Task statement:
All records after this line are to be returned verbatim.
-*-
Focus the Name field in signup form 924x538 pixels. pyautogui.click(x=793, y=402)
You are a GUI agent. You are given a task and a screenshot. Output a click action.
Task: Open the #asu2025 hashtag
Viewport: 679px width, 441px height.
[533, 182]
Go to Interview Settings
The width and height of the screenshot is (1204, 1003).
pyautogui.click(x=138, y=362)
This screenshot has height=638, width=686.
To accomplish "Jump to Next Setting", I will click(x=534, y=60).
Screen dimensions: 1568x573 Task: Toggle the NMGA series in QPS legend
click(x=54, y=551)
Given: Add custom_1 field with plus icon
-*-
Answer to this task:
Focus the Name field in signup form 924x538 pixels. pyautogui.click(x=793, y=402)
You are a GUI agent. You are given a task and a screenshot. Output a click action.
Task: Open the #asu2025 hashtag
Viewport: 679px width, 441px height.
[533, 182]
Go to Interview Settings
The width and height of the screenshot is (1204, 1003).
pyautogui.click(x=138, y=362)
This screenshot has height=638, width=686.
To accomplish "Jump to Next Setting", I will click(x=534, y=60).
Screen dimensions: 1568x573 Task: Toggle the NMGA series in QPS legend
click(x=54, y=551)
Given: Add custom_1 field with plus icon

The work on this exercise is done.